You will undoubtedly discover that you need new classes (with smaller scope) to facilitate these object-object interactions.  You should begin to think of introducing Interfaces and/or Abstract classes strategically (cf. interface segregation) if you find parts of your code are too dependent on concrete classes (don't go crazy here, but hopefully you will discover some opportunities to make your life easier). You may find it useful to develop helper classes to control the various system activities and object interactions. Of particular use here would be Abstract Factories for object creation.

As you revisit your models and code, think of individual patterns that you have learned that might be applicable in a given context, with a view to simplifying either the static class structure or dynamic interactions among objects.  The design patterns you should have in your arsenal by the delivery date include Singleton, Class and Object Adapters, Template Method, Mediator, Observer, Abstract Factory, Composite, Iterator and State, Proxy, and Visitor.  Not a small arsenal.

You should create several UML sequence, collaboration, state, and activity diagrams which detail your understanding of how the objects based on your current model will interact and collaborate at run-time.  These diagrams should show your interpretation of the dynamic behavior of your model at run-time.

Your grade for this deliverable will be determined on the depth of insight you have brought to the creation of a dynamic representation of your static model.

You may find the following online resources helpful as you work together to produce these deliverables:

Sparx Systems help on Dynamic Modeling
TutorialsPoint on Dynamic Modeling
Excellent reminder of core concepts in Dynamic Modeling (Youtube)
Good overview on UML diagrams

Deliverable Three:  Begin to integrate MySQL into your solution.

For the following requirements, you may use any SQL database, including MySQL, PostgresSQL, even SQLite, etc.  These instructions presuppose MySQL but the only requirement is that you use a SQL database.  If you decide to use some other SQL database, the types of deliverables below will still be required, it's just you will be working in PostgresSQL (say) instead of MySQL.  We will still need a sample program, similar to JdbcTest.java, to show you've installed your database and are able to work with it.
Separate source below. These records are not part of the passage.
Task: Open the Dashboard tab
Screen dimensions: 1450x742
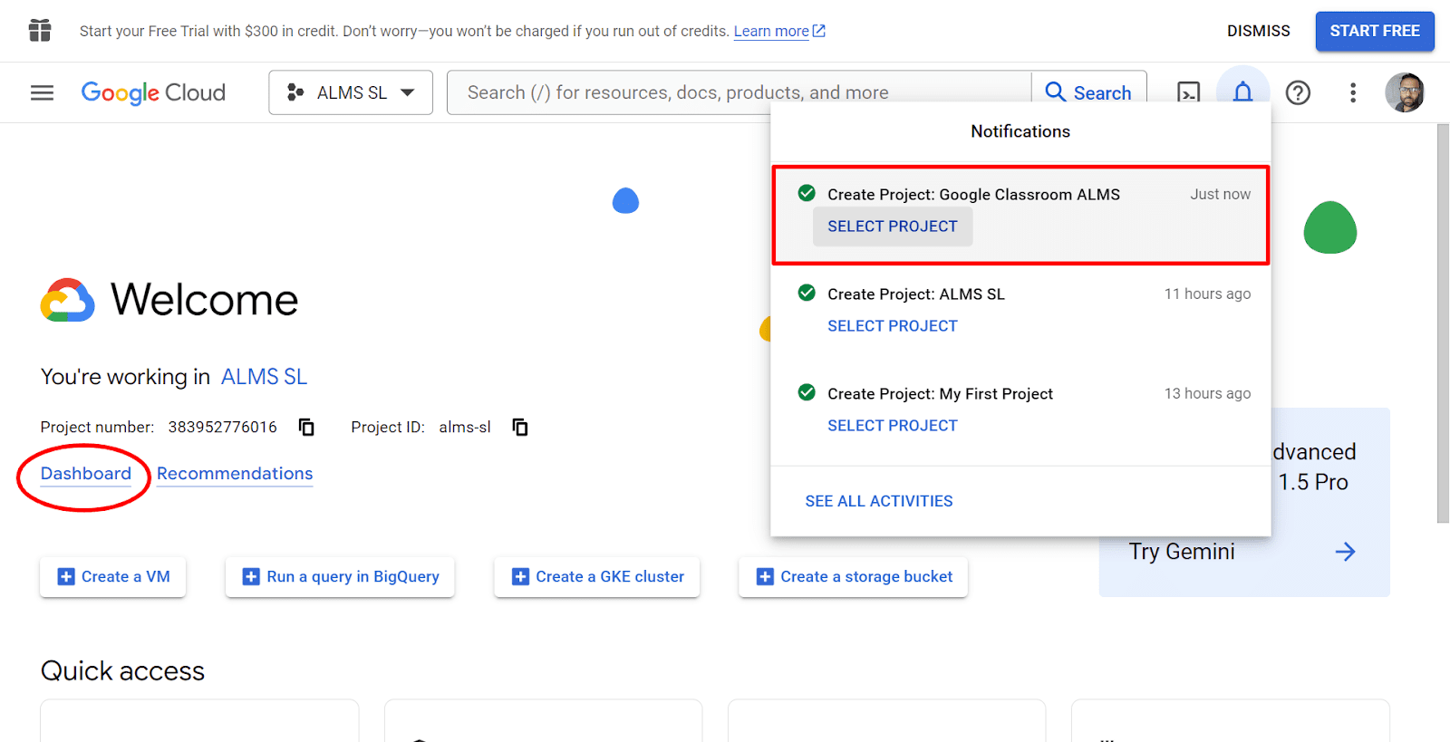Action: [x=86, y=474]
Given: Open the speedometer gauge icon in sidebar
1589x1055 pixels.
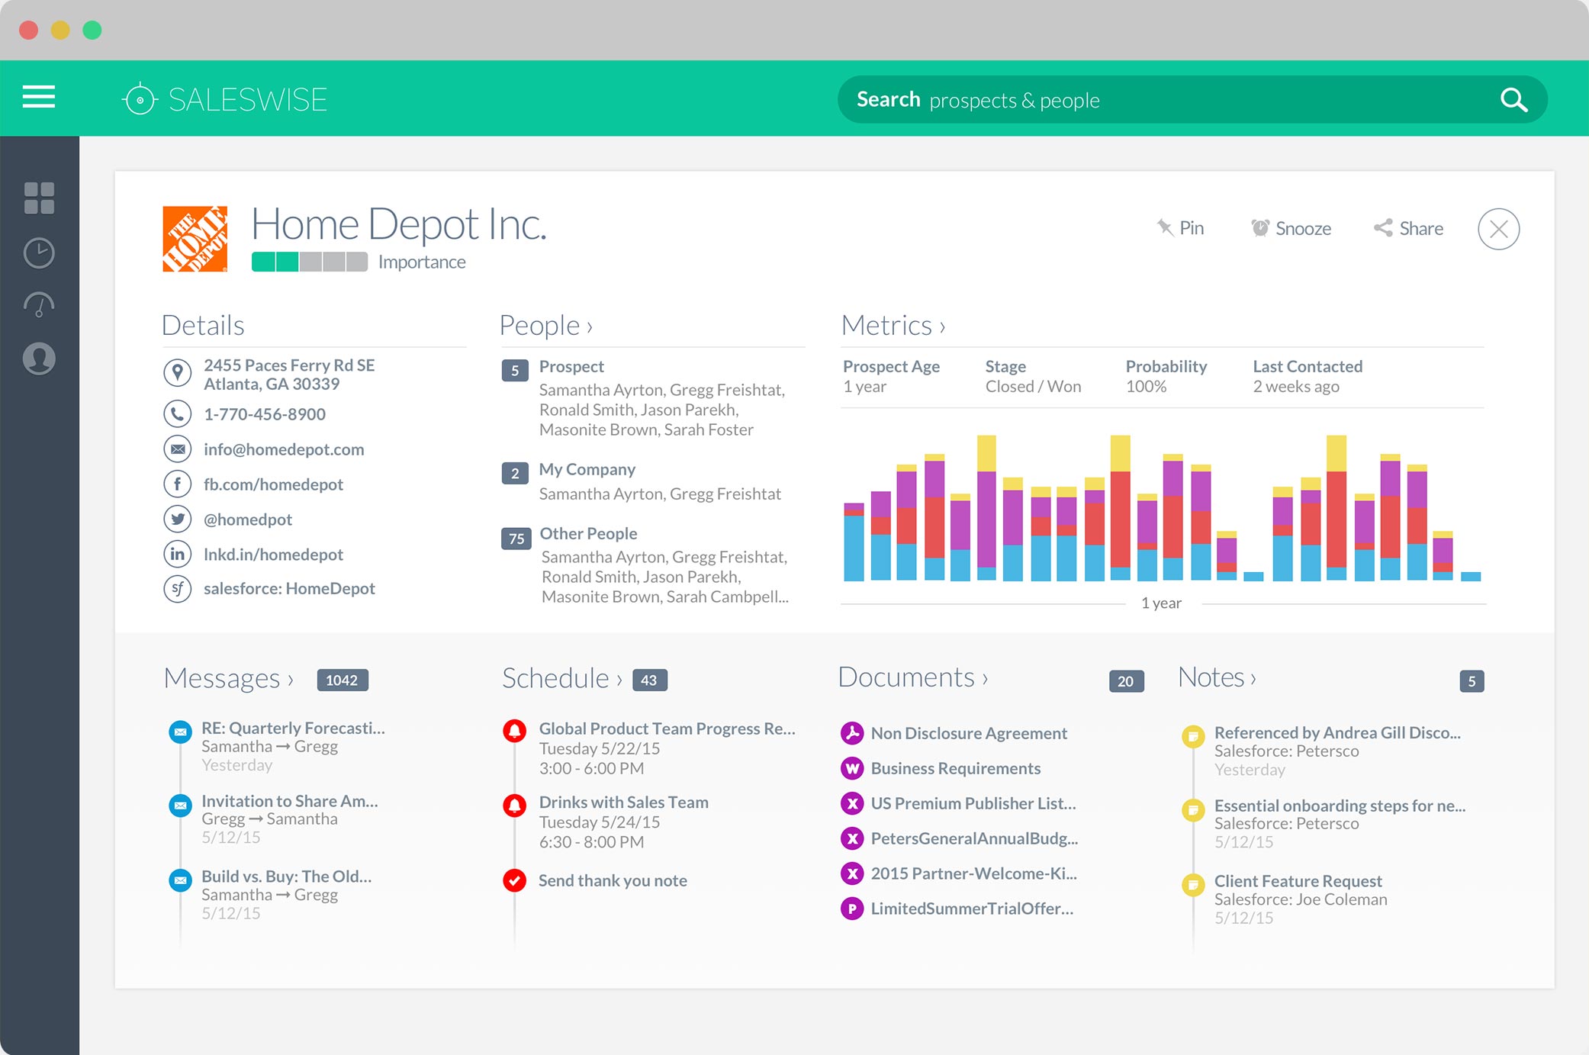Looking at the screenshot, I should tap(39, 305).
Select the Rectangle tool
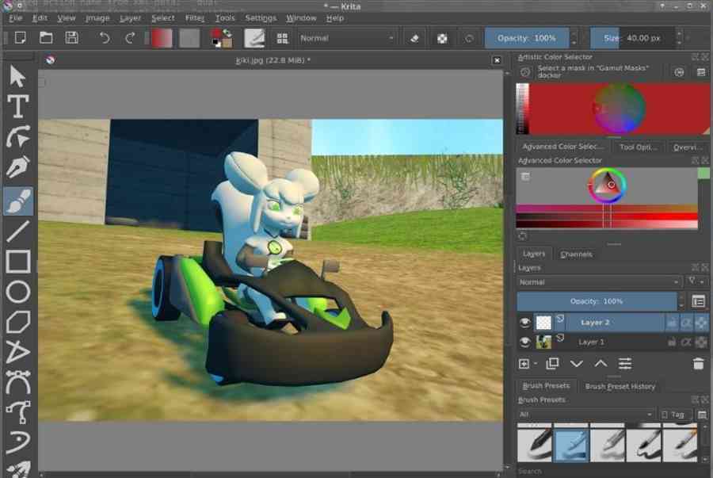The width and height of the screenshot is (713, 478). pyautogui.click(x=17, y=262)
Go here and download a copy of MySQL for your system (if you do not already have it installed on your system).  Installation instructions may be found here.  If you are on a Mac, you may find that you also wish to install Sequel Pro, which you can find here and documentation for Sequel Pro can be found here.  A tutorial on using MySQL can be found here.  This assumes that you will be using the mysql shell from your command prompt.  Those on macs may prefer to use Sequel Pro.  As this is not a course in database design, your database design will not be graded.  Try your best to keep things very simple.  There will not be enough data to cause performance problems, so any way you choose to design your database should be "good enough".  Examples of common queries can be found here.  You may feel free to use any relational mapping frameworks if you are familiar with them (e.g. Hibernate, Spring, etc.).  Create a table that will support your system, and write a JDBC program (or python, etc.) (can be stand-alone) that will query data from your database table and return values, similar to JdbcTest.java demonstrated in class and available on the cluster.  Submit your JDBC (or python, etc.) program as part of your deliverables for Practicum II (you do not need to deliver a copy of your database).  You may wish to start with MySQL's sample employee database, which can be obtained here.  On the other hand, you may wish to

You may find the following online resources helpful as you work together to produce these deliverables:

TutorialsPoint on MySQL

50 Best Websites to Learn MySQL

MySQL Basics

MySQL Tutorials

Quick Little Tutorial

Deliverables

The deliverables for each iteration should be placed in the appropriate sub-directory of the pre-existing "practicum2" directory inside your repo. Submit everything using Subversion before the date and time due.